[[ Raw data open ]]
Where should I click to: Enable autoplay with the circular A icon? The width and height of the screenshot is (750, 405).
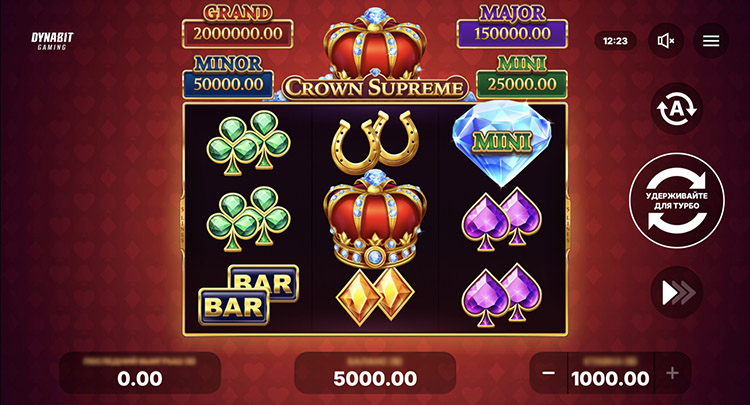pyautogui.click(x=676, y=109)
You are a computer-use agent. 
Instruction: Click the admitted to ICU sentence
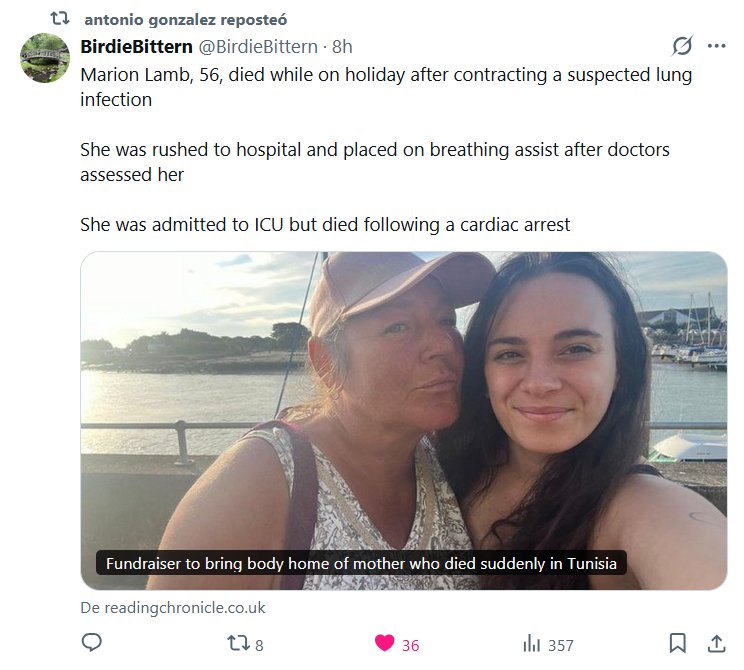(325, 225)
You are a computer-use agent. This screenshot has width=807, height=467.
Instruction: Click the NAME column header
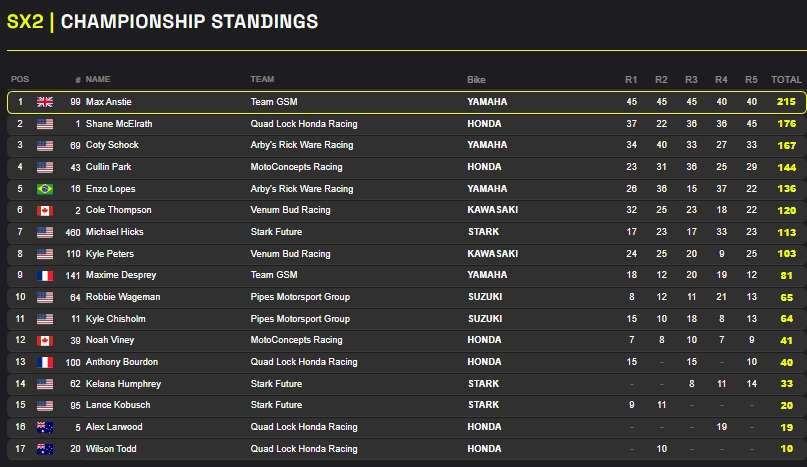98,79
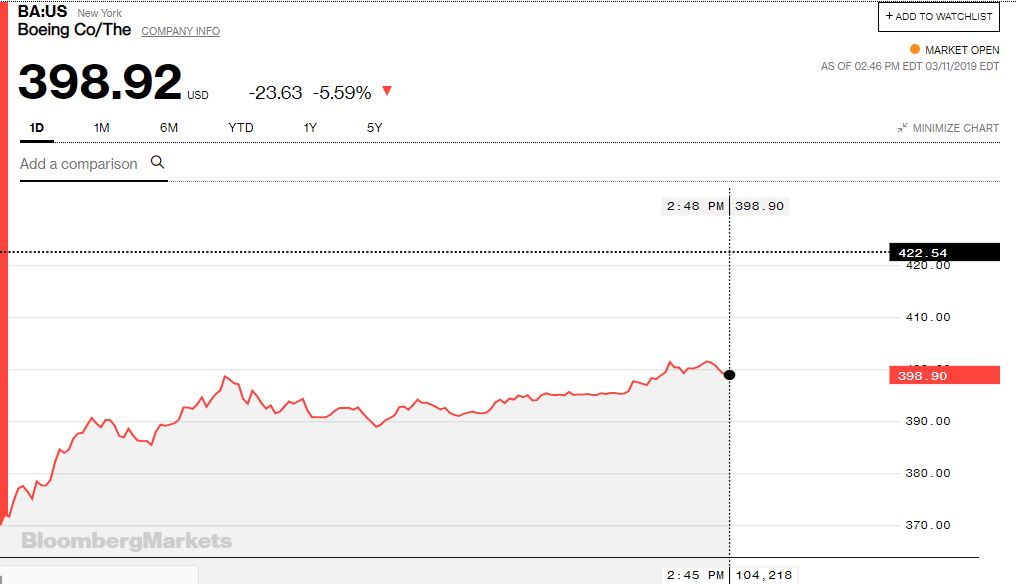Click the plus icon in Add to Watchlist

click(x=889, y=16)
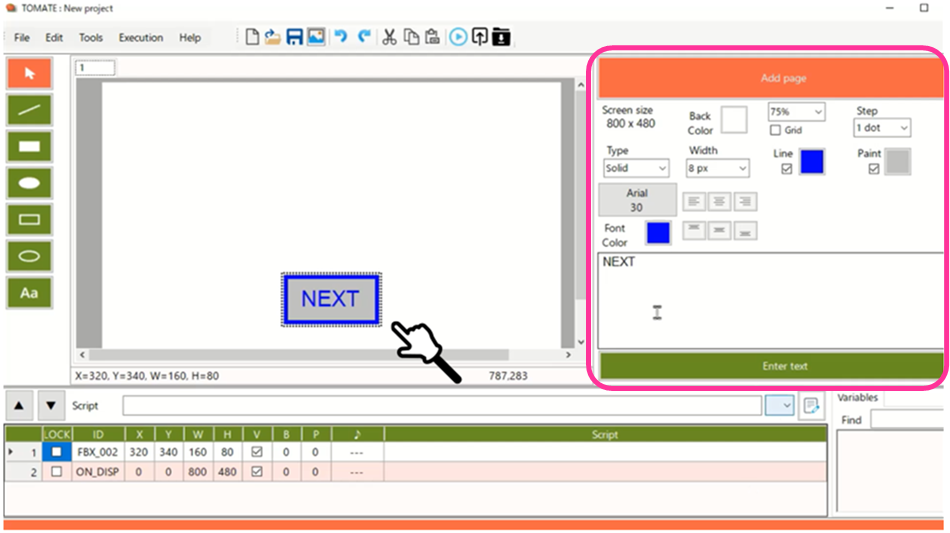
[[ Raw data closed ]]
*Your assignment:* Except for the pictures, the whole listing above should be transcribed exactly.

*Task result:*
Where should I click to: Enable autoplay with the circular A icon? The width and height of the screenshot is (750, 405).
pyautogui.click(x=676, y=109)
You are a computer-use agent. 
Instruction: Click the admitted to ICU sentence
(325, 225)
You are a computer-use agent. This screenshot has width=807, height=467.
Instruction: Click the NAME column header
98,79
Click the plus icon in Add to Watchlist

click(x=889, y=16)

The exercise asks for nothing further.